The Evolution of Data & Analytics Technologies

Insight categories: Big Data & AnalyticsTechnology

A Google paper on the Google File System, published in October 2003, and Jeffrey Dean and Sanjay Ghemawat’s MapReduce paper in 2004, kicked off the era of big data technologies. Shortly thereafter, Doug Cutting and Mike Cafarella, then working with Yahoo! on a search engine called Apache Nutch (based on Apache Lucene indexing), created the new Hadoop subproject for running a large-scale computation on large clusters of commodity hardware in January 2006. 

Since these early efforts, the big data technology landscape has been enriched with numerous innovations and evolved in leaps and bounds. In part one of this blog series, we’ll look at the evolution of the data and analytics space across their core aspects.

Data Platforms Evolution

OSS based → Packaged Distributions → Cloud-Native Stack → Cloud Agnostic stack → Composable Data Analytics

Soon after Hadoop released an Apache open source project, it spawned several frameworks on top of Hadoop to perform different types of processing. Apache Pig, Apache Hive, Apache HBase, Apache Giraph, and Apache Mahout were a few of the diverse frameworks that allowed different ways to process data stored in a Hadoop cluster. 
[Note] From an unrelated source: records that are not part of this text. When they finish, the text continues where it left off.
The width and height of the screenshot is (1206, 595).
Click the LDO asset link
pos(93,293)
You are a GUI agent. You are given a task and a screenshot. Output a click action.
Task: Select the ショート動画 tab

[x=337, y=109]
In addition, there were parallel stacks that replaced one or more frameworks with Kafka, Cassandra, or Cascading. The initial deployments required teams to build and deploy software on commodity hardware based on open-source Hadoop ecosystem components. 

After Hadoop’s project came the commercial distribution of Cloudera, Hortonworks, MapR, Hadapt, DataStax, and Pivotal Greenplum, which packaged the required software in a user-friendly fashion and provided premium support. Then, Amazon EMR released the first cloud-based Hadoop distribution. 

Now there are cloud-specific Hadoop and Spark-based distributions like Azure Synapse Analytics GCP DataProc that come pre-installed with the required software and computing power. 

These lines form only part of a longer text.